Он выдвинул вперед нижнюю челюсть и коротко, сухо кашлянул.
— Если вернуться к лампе, — сказал он, — то ее заправка — тоже тонкое дело. Масло должно быть чистое, а когда вы его наливаете, нужно тщательно следить, чтобы не перелить, не наливать больше, чем проходит через воронку.
— Какую воронку? — спросил Стивен.
— Воронка, через которую наливают масло в лампу.
— Как? — спросил снова Стивен. — Это разве называют воронкой? А это разве не цедилка?
— А что такое цедилка?
— Ну, это… это воронка.
— Разве она называется цедилкой у ирландцев? — спросил декан. — Первый раз в жизни слышу такое слово.
— Ее называют цедилкой в Нижней Драмкондре, — сказал Стивен, смеясь, — а там уж говорят на самом лучшем английском.
— Цедилка, — повторил задумчиво декан, — какое интересное слово. Надо посмотреть его в словаре. Обязательно посмотрю.

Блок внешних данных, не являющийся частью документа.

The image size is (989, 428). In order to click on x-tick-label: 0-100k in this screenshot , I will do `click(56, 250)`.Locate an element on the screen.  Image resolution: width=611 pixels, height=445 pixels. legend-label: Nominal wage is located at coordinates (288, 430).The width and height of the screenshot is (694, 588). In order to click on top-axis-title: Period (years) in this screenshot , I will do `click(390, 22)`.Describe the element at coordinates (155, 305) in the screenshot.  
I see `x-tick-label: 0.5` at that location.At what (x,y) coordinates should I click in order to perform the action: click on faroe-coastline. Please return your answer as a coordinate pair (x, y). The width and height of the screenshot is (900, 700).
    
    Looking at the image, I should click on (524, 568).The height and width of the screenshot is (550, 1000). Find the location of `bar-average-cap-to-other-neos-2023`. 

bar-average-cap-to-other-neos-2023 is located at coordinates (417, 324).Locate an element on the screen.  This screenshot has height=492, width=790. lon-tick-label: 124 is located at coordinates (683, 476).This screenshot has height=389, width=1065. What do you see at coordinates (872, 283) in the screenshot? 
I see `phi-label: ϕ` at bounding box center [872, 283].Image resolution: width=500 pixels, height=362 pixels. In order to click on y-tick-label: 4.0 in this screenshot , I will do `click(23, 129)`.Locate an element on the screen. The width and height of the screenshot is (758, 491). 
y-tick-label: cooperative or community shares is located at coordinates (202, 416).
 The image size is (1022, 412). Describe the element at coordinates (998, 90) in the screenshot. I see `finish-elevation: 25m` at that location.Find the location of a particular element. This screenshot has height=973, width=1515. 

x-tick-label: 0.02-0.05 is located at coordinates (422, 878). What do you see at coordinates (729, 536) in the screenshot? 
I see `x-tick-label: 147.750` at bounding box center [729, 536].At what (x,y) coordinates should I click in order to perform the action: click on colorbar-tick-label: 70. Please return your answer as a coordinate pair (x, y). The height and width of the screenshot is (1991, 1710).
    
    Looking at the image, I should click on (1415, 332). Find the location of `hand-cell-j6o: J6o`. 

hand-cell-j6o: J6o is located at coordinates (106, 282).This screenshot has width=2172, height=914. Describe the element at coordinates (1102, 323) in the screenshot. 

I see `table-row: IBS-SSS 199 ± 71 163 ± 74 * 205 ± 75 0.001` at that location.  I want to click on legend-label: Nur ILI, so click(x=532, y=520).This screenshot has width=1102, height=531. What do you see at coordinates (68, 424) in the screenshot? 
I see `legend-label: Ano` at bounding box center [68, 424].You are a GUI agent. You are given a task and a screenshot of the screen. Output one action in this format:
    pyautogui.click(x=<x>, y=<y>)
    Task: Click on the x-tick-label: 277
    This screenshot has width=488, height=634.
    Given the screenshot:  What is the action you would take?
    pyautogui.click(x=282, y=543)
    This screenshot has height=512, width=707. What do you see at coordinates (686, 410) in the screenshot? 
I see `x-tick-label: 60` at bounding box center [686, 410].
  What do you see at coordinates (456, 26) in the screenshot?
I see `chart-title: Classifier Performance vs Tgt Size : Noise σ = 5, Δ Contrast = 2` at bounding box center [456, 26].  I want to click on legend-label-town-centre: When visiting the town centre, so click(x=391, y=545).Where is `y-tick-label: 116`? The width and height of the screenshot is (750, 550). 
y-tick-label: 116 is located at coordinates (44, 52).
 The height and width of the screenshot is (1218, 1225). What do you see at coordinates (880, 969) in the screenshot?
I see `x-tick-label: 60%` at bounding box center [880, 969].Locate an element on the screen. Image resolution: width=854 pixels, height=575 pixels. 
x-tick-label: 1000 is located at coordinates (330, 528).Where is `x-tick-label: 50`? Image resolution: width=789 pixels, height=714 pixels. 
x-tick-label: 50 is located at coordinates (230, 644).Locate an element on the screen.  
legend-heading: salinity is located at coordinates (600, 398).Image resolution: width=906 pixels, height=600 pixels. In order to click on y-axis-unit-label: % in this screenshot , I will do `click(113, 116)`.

Учтивость его слегка отдавала фальшью, и Стивен взглянул на этого обращенного англичанина такими же глазами, какими старший брат в притче мог бы взглянуть на блудного. Смиренный последователь, шедший в хвосте за чередой громких обращений, бедный англичанин в Ирландии, он появился на сцене истории иезуитов, когда эта странная комедия интриг и страданий, зависти, борьбы, низости уже близилась, казалось, к концу: поздний пришлец, запоздалый дух. Что же его подвигнуло? Быть может, он родился и вырос среди твердых сектантов-диссидентов, видевших спасение лишь во едином Иисусе и с отвращением отвергавших пустую напыщенность официальной церкви. Не почувствовал ли он нужду в вере неявной посреди сектантского разброда, разноречащих и неуемных схизматиков, всех этих последователей шести принципов, людей собственного народа, баптистов семени и баптистов змеи, супралапсарианских догматиков? Обрел ли он истинную церковь внезапно, размотав до конца, как нитку с катушки, какую-нибудь тонкую нить рассуждений о вдуновении или о наложении рук или об исхождении Святого Духа? Или же Господь Христос коснулся его и повелел следовать за собою, когда он сидел у дверей какой-нибудь часовенки под жестяной кровлей, зевая и подсчитывая церковные гроши, как некогда призвал Он ученика, сидевшего за сбором пошлин?